Exercise |
Please transcribe exactly the lines from the line holding "The height and" through the end of the data below, and skip any pictures.

————

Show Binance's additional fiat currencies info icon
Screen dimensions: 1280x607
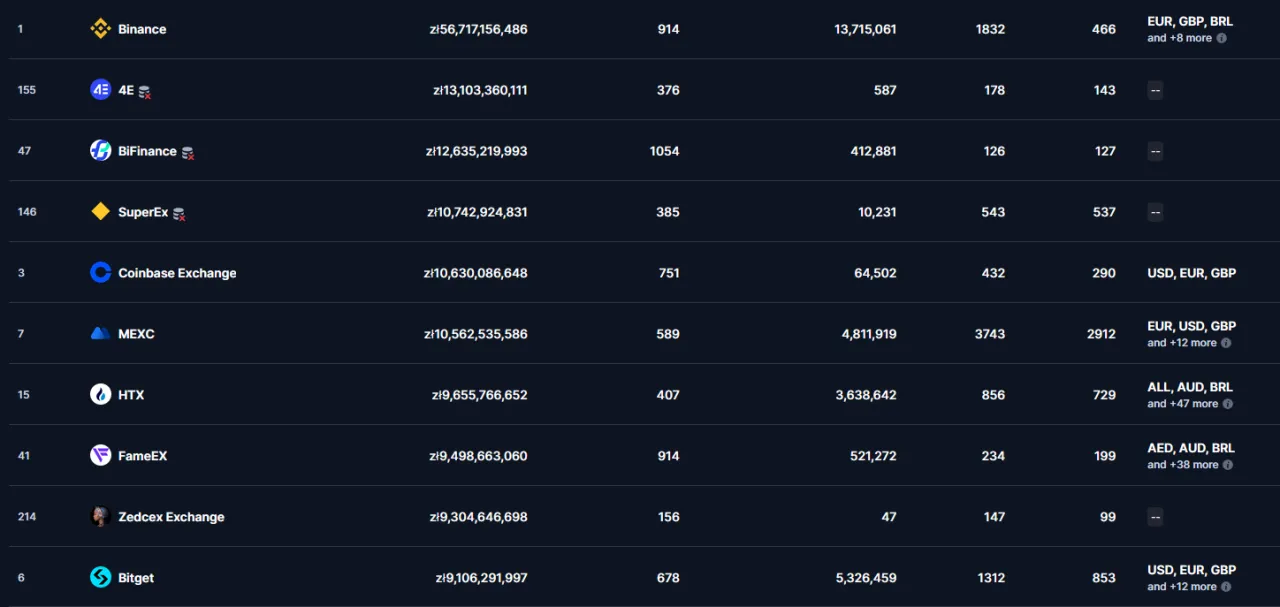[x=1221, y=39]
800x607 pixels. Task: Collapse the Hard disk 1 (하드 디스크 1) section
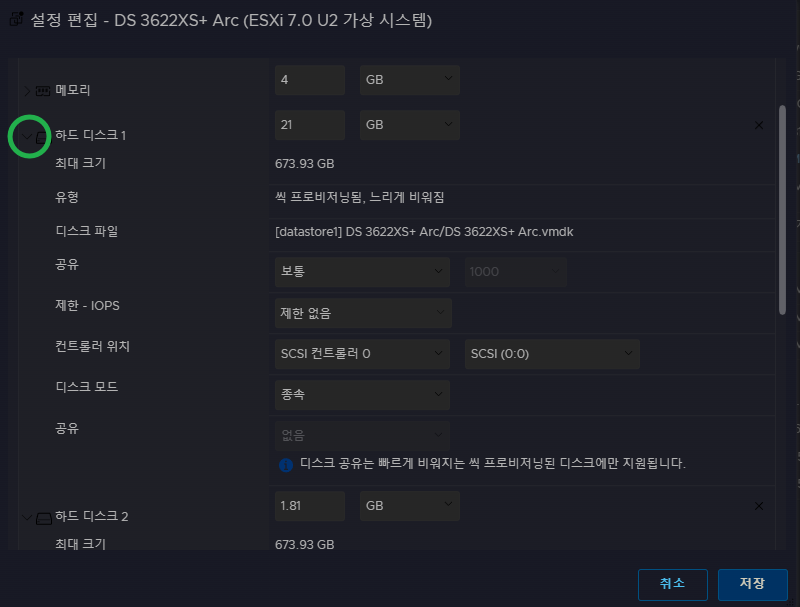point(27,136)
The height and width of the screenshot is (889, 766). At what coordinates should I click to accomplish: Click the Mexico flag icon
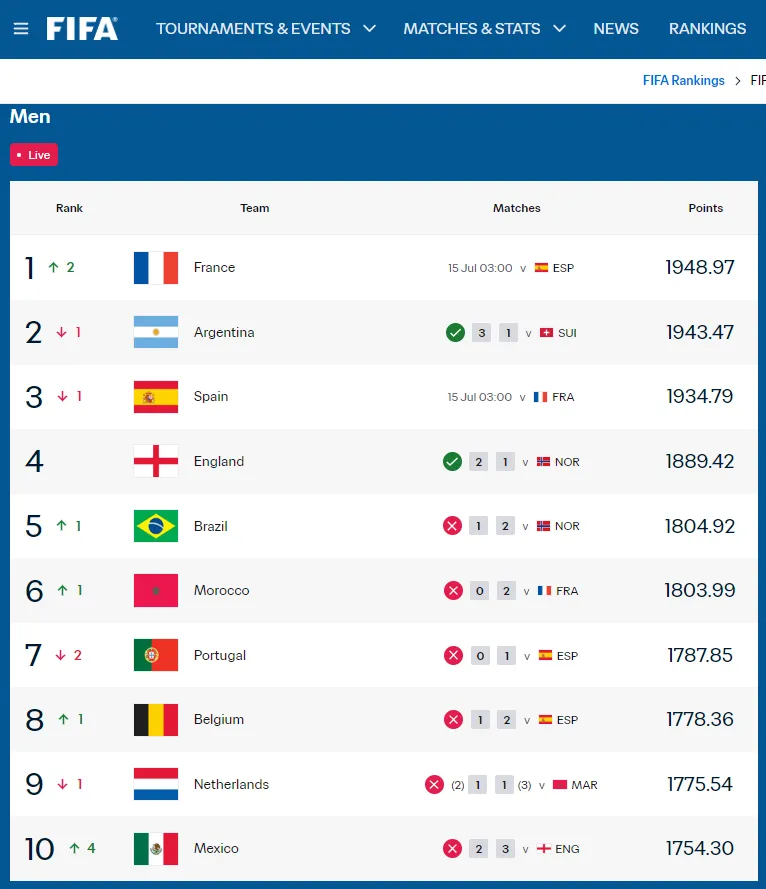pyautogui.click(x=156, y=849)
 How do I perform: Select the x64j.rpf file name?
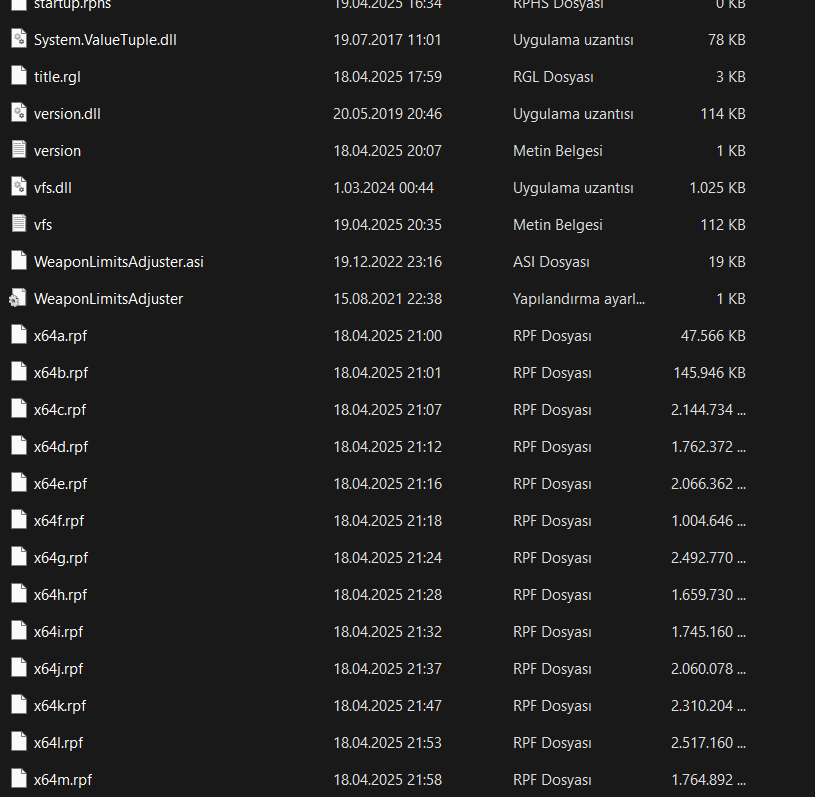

————

Exercise response |
The height and width of the screenshot is (889, 766). At what coordinates should I click to accomplish: Click the Mexico flag icon
pyautogui.click(x=156, y=849)
 How do I perform: Select the x64j.rpf file name?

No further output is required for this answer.